For engineers and researchers, the pursuit of knowledge through original research—asking why something happens and pursuing the answer wherever it takes them—can yield benefits that ripple throughout the company and for customers. In the case of Shoshi Katakai, it meant remaining committed to solving the mystery of why the world’s highest alternating current (AC) voltage cross-linked polyethylene (XLPE) cable failed after seven years of operation. In the face of skepticism, Katakai was able to reproduce the failure in the lab after six months of trial and error. The practice of answering the “why” question resulted in important improvements in the quality of existing products—and helped fuel the creation of a revolutionary new technology.  



Power Cable Division  

Specialized in development and research of insulating materials and EHV cables.
Most distinguished achievement: Development of a new polymeric insulating material for DC power cables.

Making a long-anticipated technology a reality

While the cable whose failure Katakai had previously examined carried AC, there was also strong interest in direct current (DC) transmission. Each type of current has its advantages, and while AC has been widely adopted due to the ease of reducing voltage levels for home use, DC has advantages such as efficient long-distance transmission.

In 1979, the first DC power cable used in Japan for long-distance transmission was an oil-filled (OF) insulated cable, an insulation technology that had a long track record of successful use with AC. The industry began adopting cables insulated with a polymer called XLPE, which provided excellent performance for AC transmission. However, using XLPE cable “as is” for DC did not bring out the full potential for the cable’s performance. Ultimately, this material did not become the standard for DC, despite many advantages such as eliminating the risk of environmental damage caused by oil leaks under water and a reduced need for maintenance. The widespread adoption of DC XLPE cables had been an unrealized dream of cable engineers, academics, and materials researchers.

In 1985, Katakai began his trial-and-error research to seek the truth about why XLPE was not the ideal insulator for DC transmission that it should have been. Specifically, XLPE had low DC breakdown strength. He investigated a number of facets of the issue: identifying and describing the root cause, searching for new materials, establishing an evaluation method, developing quality thick and extra-long cables, to name just a few.

Thanks to some 25 years of persistence and dedication, Katakai successfully developed a viable DC XLPE cable—one that could carry large loads over long distances with all the benefits of the solid XLPE technology over oil-filled cables.

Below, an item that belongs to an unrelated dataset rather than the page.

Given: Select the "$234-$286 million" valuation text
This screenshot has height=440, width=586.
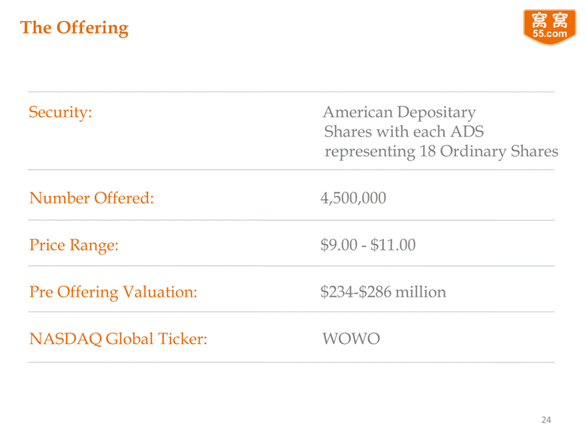Looking at the screenshot, I should click(x=383, y=291).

In 2012, Sumitomo Electric laid the new DC XLPE cable between Hokkaido and the mainland of Japan, putting it into operation for the first time. It’s also in use as a key transmission line in Europe, connecting the UK to Belgium.

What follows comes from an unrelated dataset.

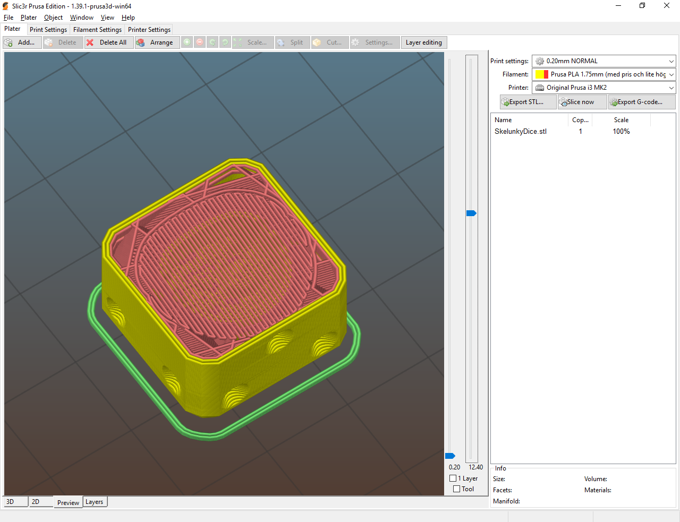Select the Add toolbar icon

9,42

Sumitomo Electric‘s submarine cable
Sumitomo Electric‘s submarine cable
Image of cable laying
Image of cable laying

Success requires being open to new possibilities

A major element of Katakai’s success came in the examination of two insulating materials with very different characteristics: pure polyethylene and filled polyethylene. When Katakai began his work, he believed that pure polyethylene had the greatest potential and it performed well in his experiments. But as he increased its thickness to a level appropriate for use in a transmission cable, its performance faltered. On the other hand, filled polyethylene, which seemed less promising, was ultimately selected because the filler that is mixed into polyethylene helps improve DC insulating performance, no matter how thick the cable was.

The lesson was clear: never rule out any possibilities. For Katakai, seeking the truth also meant pursuing solutions without preconceptions. The path to success can push you beyond initial assumptions.

“I specialize in electrical engineering, but the truth I seek may not always be found in the field of electric engineering,” says Katakai. “If chemistry is necessary, I will learn the necessary knowledge of chemicals. If analysis technology is required, I will study applied physics. If I need a new material, I will visit various materials manufacturers. To seek the truth, I organize a team of experts in various fields and investigate from a wide range of perspectives and many different angles.”

This openness led to new perspectives, collaboration with talented colleagues across industry and academia, and unexpected discoveries. Together, they were the driving force behind the development of the DC XLPE cable. And, ultimately, all of these accomplishments are evidence of the real-world benefits of a simple goal: seek the truth.